Spencer grimaced. “To find me, of course.”

They emerged onto a boulevard teeming with vehicles, and Spencer waved down a green and yellow auto-rickshaw. After a halfhearted negotiation, he and Drake climbed into the back just as a drizzle began pelting the fiberglass enclosure. They sat in silence as the driver battled through the impossible traffic, the chaotic current of vehicles apparently random.

“Where are we going?” Drake ventured.

Spencer eyed the driver and lowered his voice. “More toward Old Delhi. It’s sketchier up there, but also less likely to be plugged in. Our odds of finding someplace discreet are way better.”

“So we’re going to an area that’s worse than what we just left?” Drake whispered, looking around at the squalid buildings and crumbling cinder-block dwellings.

“Oh, that was nothing.”

Drake sighed in exasperation. “You need to tell me what’s going on, Spencer.”

“I will,” Spencer promised, inclining his head at the driver with a raised eyebrow. “Later.”

Drake got the message: he was to stay quiet until Spencer felt it was safe to talk. The rickshaw continued on its stuttering way, and the men fell silent, the events of the last hour obviously weighing heavily on them as they motored through the New Delhi night.

Chapter 4

Bhiwani, Haryana, India

Rhythmic chanting rose from the sprawling complex of Swami Baba Raja’s Ashram of Eternal Bliss two kilometers outside of Bhiwani as the upturned faces of several thousand devotees in the main audience area serenaded the night. At one end of the rectangular space, a group of local celebrities waited expectantly as the swami’s acolytes wandered through the crowd, carrying incense burners, dressed in white robes to symbolize purity of mind and body achieved through spiritual cleansing and meditation.

Swami Baba Raja was a celebrity in his own right, whose followers from around the world were drawn to his simple message of humility, transcendence of self, and service to the unfortunate and needy. He counted among his devoted fans numerous musicians and actors, who in turn spread his philosophy abroad.

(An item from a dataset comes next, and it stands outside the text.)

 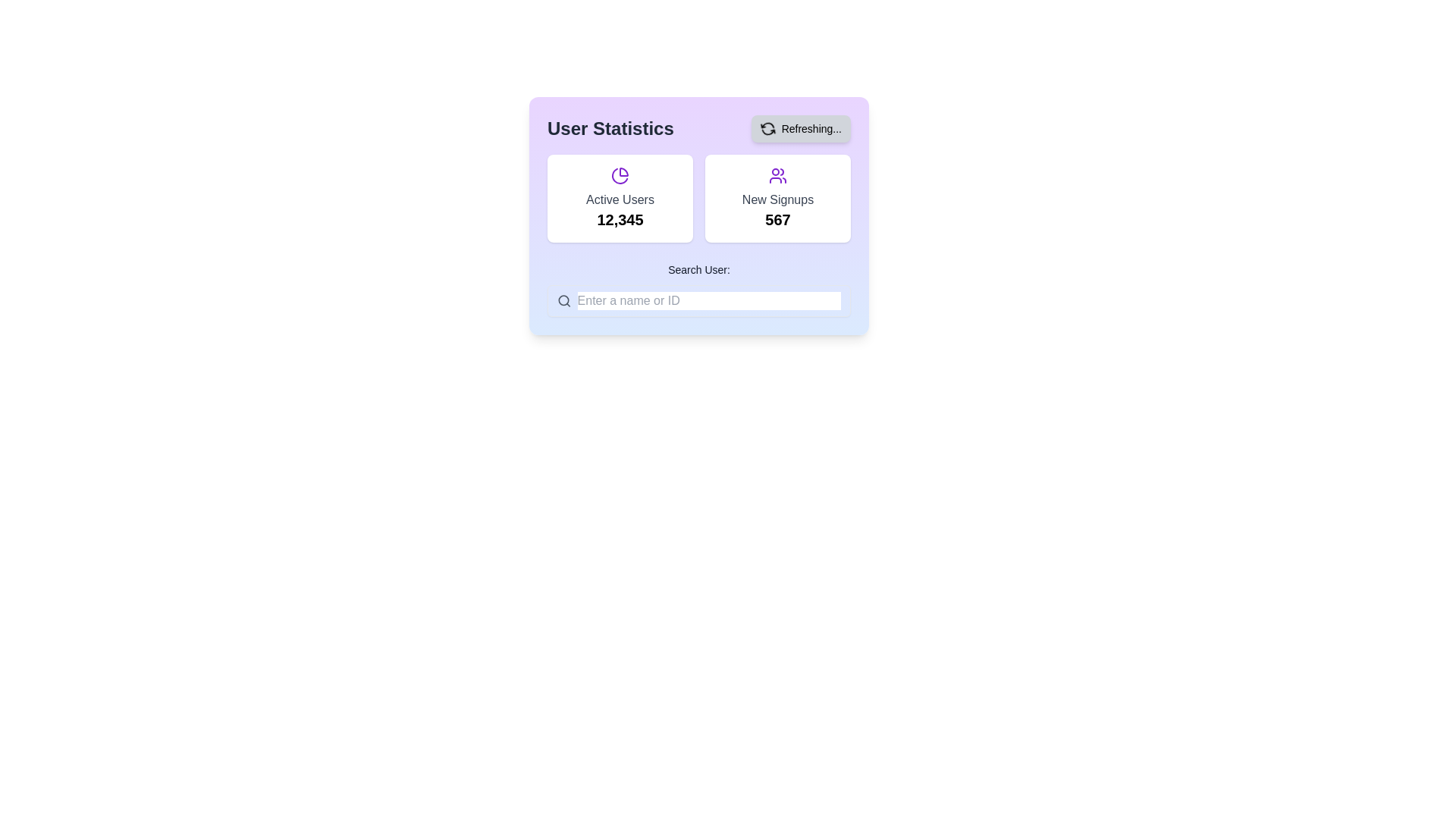 What do you see at coordinates (620, 174) in the screenshot?
I see `the pie chart icon located in the 'Active Users' card, which is centrally positioned above the text 'Active Users' and the number '12,345'` at bounding box center [620, 174].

Baba Raja was one of India’s numerous holy men, believed to be the reincarnation of another divine figure from the past, one so close to the essence from which all matter springs that he could manifest priceless objects from thin air, was immortal, and could levitate. For decades he had prospered and his fame had grown until he was considered a national treasure, and he was regularly consulted by politicians as a guru whose wisdom surpassed that of any other living being. In the eyes of the faithful he was a god walking among them, incapable of error, and as unflappable as a Buddha, his countenance as perennially calm as the surface of a mountain lake at dawn.